Eating Disorders More Likely in Girls with ADHD

Girls with attention-deficit/hyperactivity disorder-combined type at highest risk

WEDNESDAY, March 19 (HealthDay News) -- Girls with attention-deficit/hyperactivity disorder-combined type (ADHD-C), who have deficits in both attention and hyperactivity-impulsivity, are more likely than girls with ADHD-inattentive type (ADHD-I) or other girls to develop eating pathologies as adolescents, according to a report in the February issue of the Journal of Abnormal Psychology.

Amori Yee Mikami, Ph.D., from the University of Virginia in Charlottesville, Va., and colleagues examined eating pathology (body image dissatisfaction and bulimia nervosa symptoms) in girls aged 6 to 12 years at baseline over a five-year period. Of these, 93 had ADHD-C, 47 had ADHD-I and 88 were controls.

The researchers found that girls with ADHD-C at baseline had the most eating pathology, followed by those with ADHD-I, then the control group.

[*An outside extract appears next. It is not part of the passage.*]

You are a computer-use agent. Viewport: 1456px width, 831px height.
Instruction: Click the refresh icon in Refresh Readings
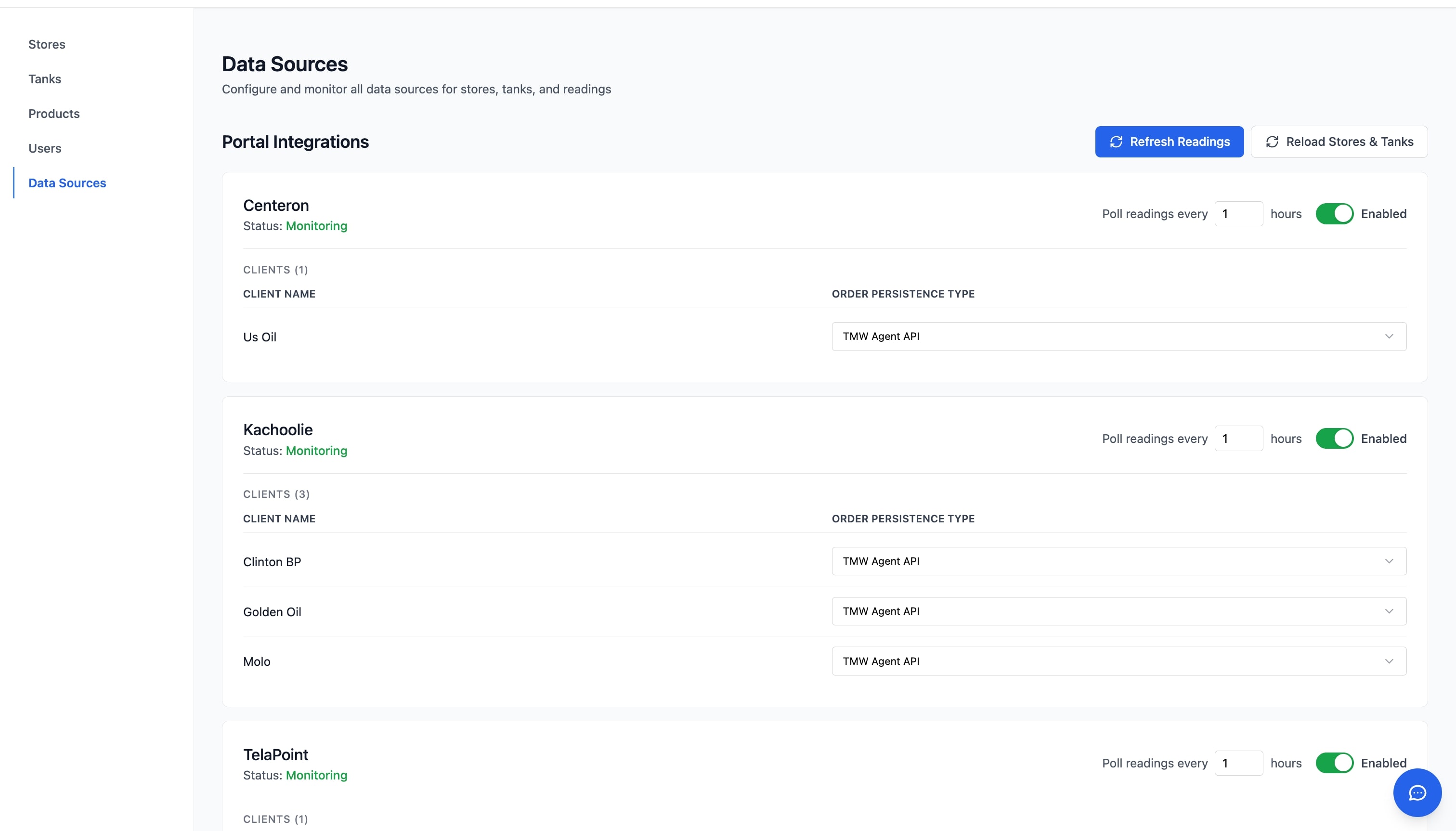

Predictors of adolescent eating pathology included baseline impulsivity symptoms and baseline peer rejection and parent-child relationship problems. Punitive parenting in childhood was most strongly associated with pathological eating behaviors for girls with ADHD, the authors report.

"We found evidence that girls with ADHD-C in childhood are at risk for self-reported, dimensional bulimia nervosa behaviors and body image dissatisfaction in adolescence, as well as parent-reported bulimia nervosa symptoms, relative to comparison girls," Mikami and colleagues conclude.